Bonjour ami Lecteur,

Je m'étais promis de t'écrire le 18 mars, histoire de marquer en grand le dernier droit avant le grand départ, mais je ne l'ai pas fait. Depuis la dernière fois, j'ai le regret de t'apprendre que j'ai sombré dans la dépendance. Deux, en fait. Guitar Hero et des épisodes de Kammelott en rafale sur DVD. Mais je serai forte, ne t'inquiète pas. Tu vois? En cette journée sainte, je prends la peine de te laisser ce petit mot. C'est une journée bien plus importante que le 18 mars quand on y pense.

Je ne suis pas croyante et encore moins catholique, mais j'aime bien Pâques. Excepté en ce qui concerne ma passion pour le chocolat (d'ailleurs je suis persuadée que c'est la  vraie "passion" du Christ), je trouve que c'est la fête religieuse qui fait le plus de sens. Hier je regardais Jésus mourir encore sur la croix, et, malgré le jeu médiocre des acteurs, j'ai trouvé ça triste.

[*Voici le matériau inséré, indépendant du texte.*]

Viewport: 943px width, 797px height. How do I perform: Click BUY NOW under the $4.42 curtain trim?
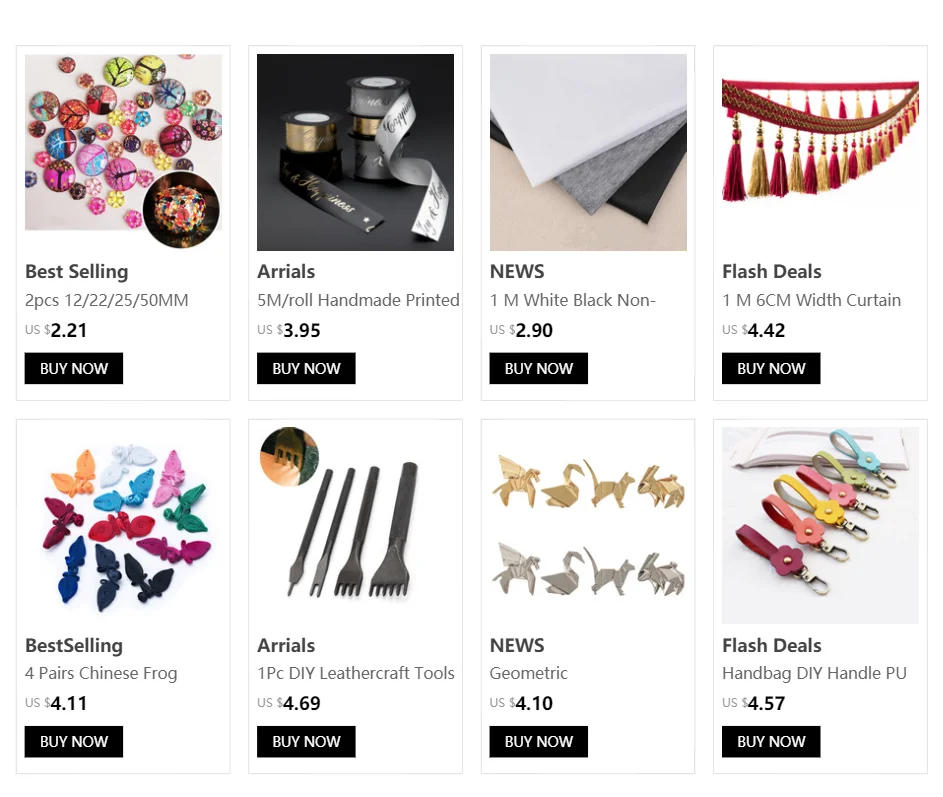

Pauvre type, quand même, il a pas eu de chance. Mais il y croyait, jusqu'au bout.

Si je n'avais qu'une seule chose à changer dans ma personnalité (bon, disons une des choses à changer), ce serait d'arriver à savoir ce que je veux. La vie serait tellement plus facile! Pas d'hésitations, pas de tergiversations, pas d'atermoiements, de faux-fuyants, de temporisation. Combien de fois est-ce qu'on se dit: ah si seulement il n'y avait pas eu tant d'atermoiements! Tous les jours, évidemment.

Les couples autour de moi m'ont amenée sur cette pente. Tu ne peux donc t'en prendre qu'à eux ami Lecteur. Quand on est célibataire, on vit souvent dans l'espoir ou dans l'attente d'une autre relation. Même si ce n'est pas pour tout de suite, on s'imagine qu'éventuellement on trouvera quelqu'un qui nous plaît. On idéalise l'idée du couple. Je ne savais déjà pas à quel genre d'homme je voudrais sacrifier ma liberté, maintenant je ne sais plus si ça en vaut vraiment la peine. J'ai le sentiment que les célibataires souhaiteraient être en couple, pendant que les couples préféreraient être seuls. Si on savait ce qu'on voulait, ça simplifierait les choses. Même pour ceux qui viennent de rencontrer quelqu'un et qui sont encore à la frontière, on dirait que ce n'est pas le bon moment, on est pas sûr, on est pas prêt à s'engager... Ça devrait être comme au primaire: veux-tu sortir avec moi, coche oui ou non...

Avec de pareilles tergiversations, tu comprends comment j'apprécie chaque note de couleur sur laquelle j'appuie pour recréer Crazy on you de Heart. C'est réussi ou c'est raté. Un peu comme cette chronique.